* [DATASET RECORDS]
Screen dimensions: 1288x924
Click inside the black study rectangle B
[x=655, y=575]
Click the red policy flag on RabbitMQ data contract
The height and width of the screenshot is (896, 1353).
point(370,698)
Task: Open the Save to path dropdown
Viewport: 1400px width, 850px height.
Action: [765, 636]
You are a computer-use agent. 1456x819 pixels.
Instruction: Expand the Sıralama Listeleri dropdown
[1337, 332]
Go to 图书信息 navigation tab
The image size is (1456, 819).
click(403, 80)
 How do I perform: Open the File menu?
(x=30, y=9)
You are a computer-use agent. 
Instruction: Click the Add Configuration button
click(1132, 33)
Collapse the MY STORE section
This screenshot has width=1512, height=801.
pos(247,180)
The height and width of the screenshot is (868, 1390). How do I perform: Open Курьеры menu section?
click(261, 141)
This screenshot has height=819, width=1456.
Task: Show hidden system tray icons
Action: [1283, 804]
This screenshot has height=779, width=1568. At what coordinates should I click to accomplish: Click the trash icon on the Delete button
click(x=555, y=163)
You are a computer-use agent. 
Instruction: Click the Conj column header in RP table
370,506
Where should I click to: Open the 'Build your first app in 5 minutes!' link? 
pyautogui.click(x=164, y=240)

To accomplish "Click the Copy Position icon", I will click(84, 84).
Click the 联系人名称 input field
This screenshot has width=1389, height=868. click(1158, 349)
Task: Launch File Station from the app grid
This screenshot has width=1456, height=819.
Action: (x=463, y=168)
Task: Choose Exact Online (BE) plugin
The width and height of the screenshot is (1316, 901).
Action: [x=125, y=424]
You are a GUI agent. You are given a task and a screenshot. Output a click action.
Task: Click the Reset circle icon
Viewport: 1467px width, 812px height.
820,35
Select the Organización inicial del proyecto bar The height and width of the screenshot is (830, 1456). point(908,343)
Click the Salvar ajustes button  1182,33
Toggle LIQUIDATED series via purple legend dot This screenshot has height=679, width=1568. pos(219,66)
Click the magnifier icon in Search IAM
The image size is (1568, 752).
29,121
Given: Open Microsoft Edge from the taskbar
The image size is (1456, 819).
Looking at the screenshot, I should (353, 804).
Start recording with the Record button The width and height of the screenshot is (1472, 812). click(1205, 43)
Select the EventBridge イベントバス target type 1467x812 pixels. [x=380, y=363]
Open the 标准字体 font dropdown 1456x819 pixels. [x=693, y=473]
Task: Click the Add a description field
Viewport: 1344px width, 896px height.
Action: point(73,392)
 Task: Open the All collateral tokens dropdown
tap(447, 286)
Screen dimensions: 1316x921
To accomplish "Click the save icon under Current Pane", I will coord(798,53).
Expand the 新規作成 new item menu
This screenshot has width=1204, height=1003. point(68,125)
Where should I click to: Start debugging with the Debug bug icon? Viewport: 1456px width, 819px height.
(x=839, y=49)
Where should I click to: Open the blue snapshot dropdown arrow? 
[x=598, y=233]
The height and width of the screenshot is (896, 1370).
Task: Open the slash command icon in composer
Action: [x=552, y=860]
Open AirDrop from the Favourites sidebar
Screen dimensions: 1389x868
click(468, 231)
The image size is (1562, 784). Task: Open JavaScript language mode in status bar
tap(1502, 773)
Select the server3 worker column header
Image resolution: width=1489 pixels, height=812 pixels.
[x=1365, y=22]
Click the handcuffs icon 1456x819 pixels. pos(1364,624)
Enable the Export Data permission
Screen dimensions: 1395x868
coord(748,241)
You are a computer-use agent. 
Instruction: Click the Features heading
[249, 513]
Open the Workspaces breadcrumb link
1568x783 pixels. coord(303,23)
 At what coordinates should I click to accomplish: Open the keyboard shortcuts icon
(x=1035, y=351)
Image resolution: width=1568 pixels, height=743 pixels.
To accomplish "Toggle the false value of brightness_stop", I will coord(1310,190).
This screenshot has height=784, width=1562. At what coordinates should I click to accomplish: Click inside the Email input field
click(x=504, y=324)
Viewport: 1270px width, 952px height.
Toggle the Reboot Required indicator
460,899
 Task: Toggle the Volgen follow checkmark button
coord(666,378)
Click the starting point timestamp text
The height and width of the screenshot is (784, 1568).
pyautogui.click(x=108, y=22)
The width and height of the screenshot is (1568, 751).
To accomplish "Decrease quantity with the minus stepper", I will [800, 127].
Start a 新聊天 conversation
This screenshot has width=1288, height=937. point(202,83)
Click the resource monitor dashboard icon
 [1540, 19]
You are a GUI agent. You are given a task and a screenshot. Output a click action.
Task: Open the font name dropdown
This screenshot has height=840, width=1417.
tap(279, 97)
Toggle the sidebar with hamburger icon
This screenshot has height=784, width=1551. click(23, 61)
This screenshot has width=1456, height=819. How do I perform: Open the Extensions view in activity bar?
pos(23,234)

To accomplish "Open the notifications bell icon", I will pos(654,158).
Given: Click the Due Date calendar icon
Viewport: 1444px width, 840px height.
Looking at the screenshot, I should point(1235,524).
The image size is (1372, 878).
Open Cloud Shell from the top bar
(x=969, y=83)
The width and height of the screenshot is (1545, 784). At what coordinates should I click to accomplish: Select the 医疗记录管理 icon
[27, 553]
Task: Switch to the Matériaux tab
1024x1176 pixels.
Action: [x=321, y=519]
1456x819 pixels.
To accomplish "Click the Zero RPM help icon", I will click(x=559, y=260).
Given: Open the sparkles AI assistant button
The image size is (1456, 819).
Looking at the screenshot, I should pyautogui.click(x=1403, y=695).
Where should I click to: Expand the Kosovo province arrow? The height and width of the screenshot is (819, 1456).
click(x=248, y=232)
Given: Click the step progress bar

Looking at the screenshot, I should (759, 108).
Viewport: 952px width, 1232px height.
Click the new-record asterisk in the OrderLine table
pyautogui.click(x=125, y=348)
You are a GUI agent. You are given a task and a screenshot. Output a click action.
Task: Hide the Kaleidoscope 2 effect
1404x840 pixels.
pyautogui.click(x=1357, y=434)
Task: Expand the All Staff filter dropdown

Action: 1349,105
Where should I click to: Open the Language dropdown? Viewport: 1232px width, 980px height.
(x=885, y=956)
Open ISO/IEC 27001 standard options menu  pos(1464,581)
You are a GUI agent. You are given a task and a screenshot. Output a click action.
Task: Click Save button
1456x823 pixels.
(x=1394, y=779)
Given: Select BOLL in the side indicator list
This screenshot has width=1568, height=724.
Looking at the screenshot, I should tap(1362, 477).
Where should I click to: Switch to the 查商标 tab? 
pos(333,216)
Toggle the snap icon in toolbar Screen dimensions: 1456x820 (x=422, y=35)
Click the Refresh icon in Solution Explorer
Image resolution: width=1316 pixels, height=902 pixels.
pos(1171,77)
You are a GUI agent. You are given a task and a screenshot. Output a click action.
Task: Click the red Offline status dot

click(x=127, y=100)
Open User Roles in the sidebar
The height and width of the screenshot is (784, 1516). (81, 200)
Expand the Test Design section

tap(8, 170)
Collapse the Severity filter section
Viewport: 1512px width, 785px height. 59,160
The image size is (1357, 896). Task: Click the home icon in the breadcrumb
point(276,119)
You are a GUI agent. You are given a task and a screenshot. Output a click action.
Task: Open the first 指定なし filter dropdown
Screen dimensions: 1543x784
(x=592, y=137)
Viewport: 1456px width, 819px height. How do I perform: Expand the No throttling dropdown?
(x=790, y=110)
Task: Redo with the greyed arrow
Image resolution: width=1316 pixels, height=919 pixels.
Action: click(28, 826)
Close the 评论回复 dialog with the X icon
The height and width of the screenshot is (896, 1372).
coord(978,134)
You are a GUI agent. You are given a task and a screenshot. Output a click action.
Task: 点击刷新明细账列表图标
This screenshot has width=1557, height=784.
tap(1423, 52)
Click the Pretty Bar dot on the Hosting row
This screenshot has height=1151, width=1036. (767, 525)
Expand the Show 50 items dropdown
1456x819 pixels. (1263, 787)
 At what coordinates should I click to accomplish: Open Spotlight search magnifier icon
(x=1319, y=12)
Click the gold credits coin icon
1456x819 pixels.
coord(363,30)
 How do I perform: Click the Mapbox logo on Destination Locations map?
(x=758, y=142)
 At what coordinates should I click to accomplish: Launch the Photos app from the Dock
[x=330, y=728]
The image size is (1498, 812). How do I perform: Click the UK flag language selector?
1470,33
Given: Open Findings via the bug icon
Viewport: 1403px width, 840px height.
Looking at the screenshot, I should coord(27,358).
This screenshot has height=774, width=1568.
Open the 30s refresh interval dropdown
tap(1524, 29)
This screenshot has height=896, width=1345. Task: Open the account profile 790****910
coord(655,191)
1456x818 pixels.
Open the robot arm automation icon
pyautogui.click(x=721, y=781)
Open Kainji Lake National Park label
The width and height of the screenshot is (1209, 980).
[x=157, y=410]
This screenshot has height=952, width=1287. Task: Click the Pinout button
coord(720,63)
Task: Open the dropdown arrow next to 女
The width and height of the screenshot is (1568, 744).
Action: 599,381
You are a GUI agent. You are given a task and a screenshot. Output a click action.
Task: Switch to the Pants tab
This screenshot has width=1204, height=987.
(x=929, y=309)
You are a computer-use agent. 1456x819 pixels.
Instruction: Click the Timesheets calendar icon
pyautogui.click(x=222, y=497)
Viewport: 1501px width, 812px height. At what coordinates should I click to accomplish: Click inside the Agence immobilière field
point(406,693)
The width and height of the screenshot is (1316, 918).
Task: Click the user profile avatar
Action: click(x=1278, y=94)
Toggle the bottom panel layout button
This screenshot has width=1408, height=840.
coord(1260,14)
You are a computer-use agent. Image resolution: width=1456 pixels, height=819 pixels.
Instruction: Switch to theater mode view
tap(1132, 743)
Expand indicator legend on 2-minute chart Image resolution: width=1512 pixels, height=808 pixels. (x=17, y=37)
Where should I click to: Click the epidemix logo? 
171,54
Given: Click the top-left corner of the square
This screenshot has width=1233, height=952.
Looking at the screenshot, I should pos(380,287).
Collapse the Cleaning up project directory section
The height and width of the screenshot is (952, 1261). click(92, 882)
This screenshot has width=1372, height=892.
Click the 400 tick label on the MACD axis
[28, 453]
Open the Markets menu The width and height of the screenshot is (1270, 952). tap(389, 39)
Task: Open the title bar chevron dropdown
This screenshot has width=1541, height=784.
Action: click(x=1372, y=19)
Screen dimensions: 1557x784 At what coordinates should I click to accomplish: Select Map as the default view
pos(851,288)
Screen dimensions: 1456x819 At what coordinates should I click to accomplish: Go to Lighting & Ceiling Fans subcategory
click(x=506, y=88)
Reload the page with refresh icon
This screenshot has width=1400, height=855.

* [WORK ORDER] The lines to output run from the one containing "You are a computer-use agent. Image" through the last line of the records above; repeat them exactly and nothing more.

* [ANSWER TO THE PROBLEM]
You are a computer-use agent. Image resolution: width=1456 pixels, height=819 pixels.
Instruction: Switch to theater mode view
tap(1132, 743)
Expand indicator legend on 2-minute chart Image resolution: width=1512 pixels, height=808 pixels. (x=17, y=37)
Where should I click to: Click the epidemix logo? 
171,54
Given: Click the top-left corner of the square
This screenshot has width=1233, height=952.
Looking at the screenshot, I should pos(380,287).
Collapse the Cleaning up project directory section
The height and width of the screenshot is (952, 1261). click(92, 882)
This screenshot has width=1372, height=892.
Click the 400 tick label on the MACD axis
[28, 453]
Open the Markets menu The width and height of the screenshot is (1270, 952). tap(389, 39)
Task: Open the title bar chevron dropdown
This screenshot has width=1541, height=784.
Action: click(x=1372, y=19)
Screen dimensions: 1557x784 At what coordinates should I click to accomplish: Select Map as the default view
pos(851,288)
Screen dimensions: 1456x819 At what coordinates should I click to accomplish: Go to Lighting & Ceiling Fans subcategory
click(x=506, y=88)
Reload the page with refresh icon
This screenshot has width=1400, height=855.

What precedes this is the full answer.